AIM OF THE TASK: Return each line of the material below that contains the string "icon". Case counts.

RECORD SET:

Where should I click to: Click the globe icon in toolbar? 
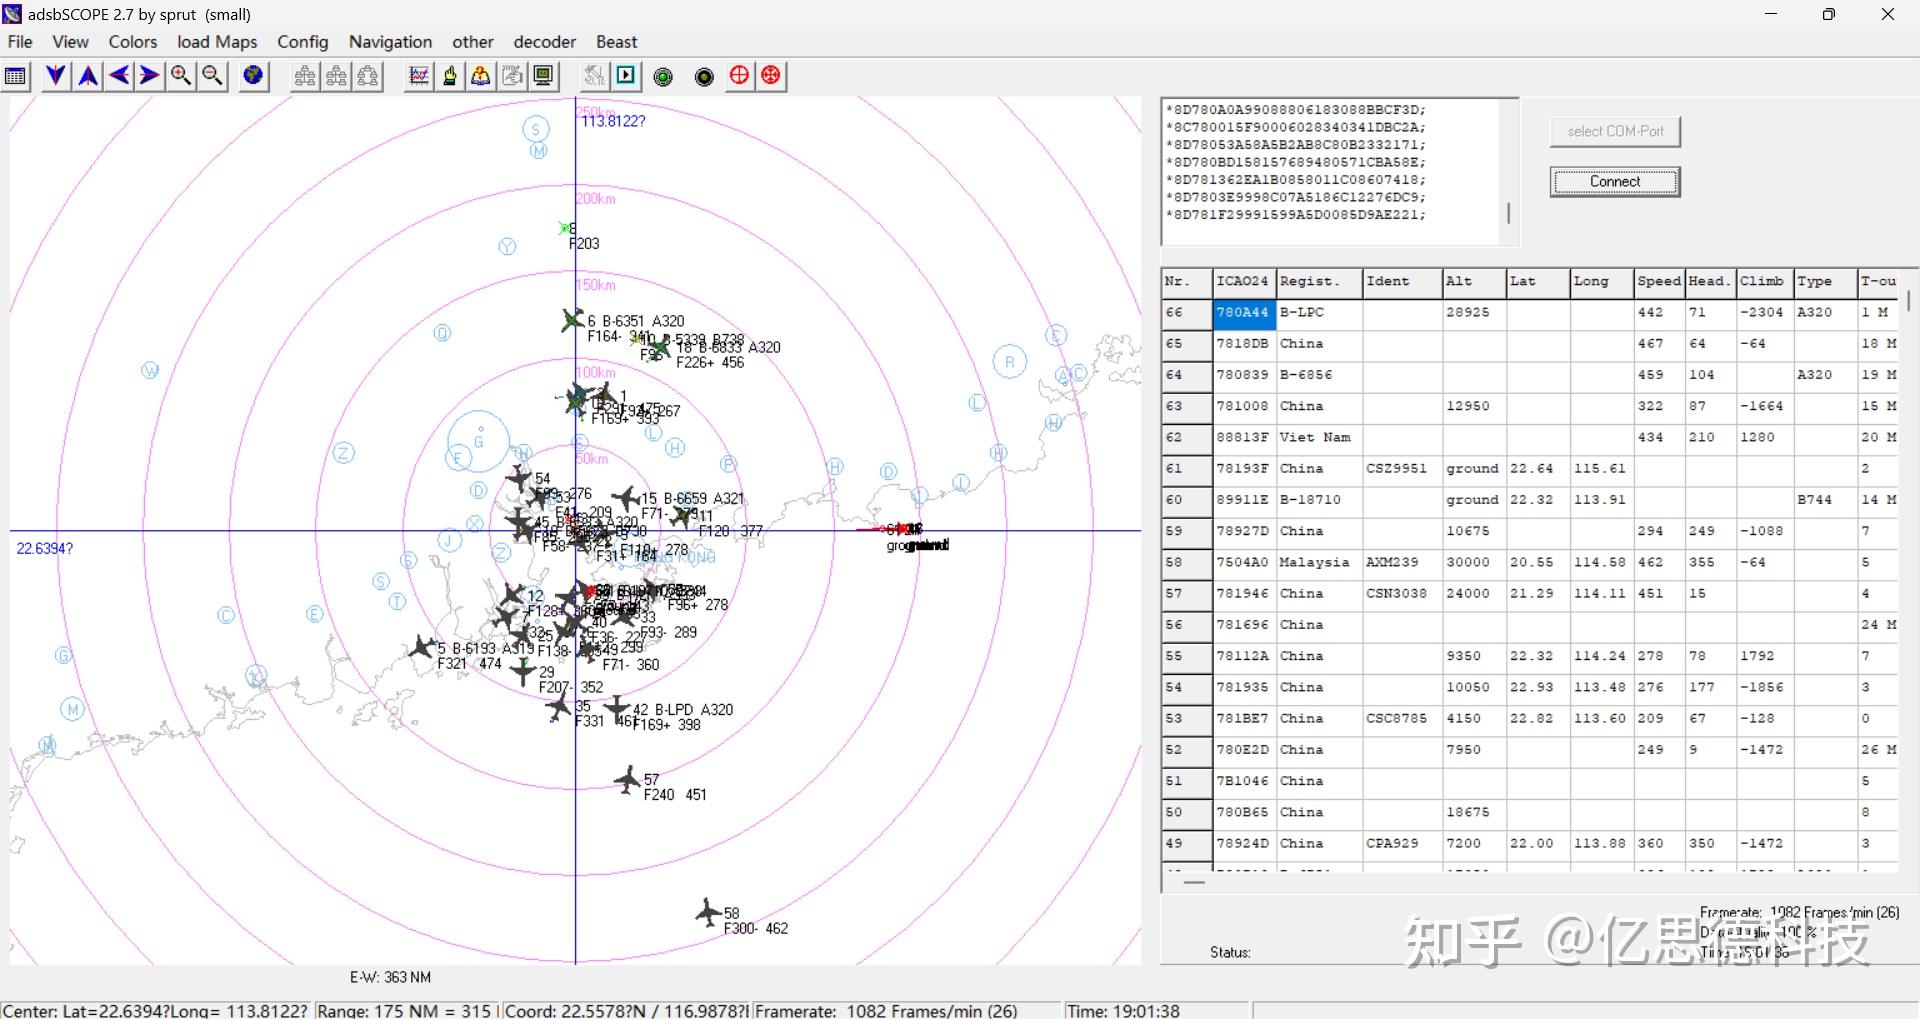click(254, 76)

---

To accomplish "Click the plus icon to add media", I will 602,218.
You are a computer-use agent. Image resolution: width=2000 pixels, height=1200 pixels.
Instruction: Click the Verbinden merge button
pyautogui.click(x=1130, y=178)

WRITTEN SOLUTION:
Where should I click to: Click the globe icon in toolbar? 
To accomplish "Click the plus icon to add media", I will 602,218.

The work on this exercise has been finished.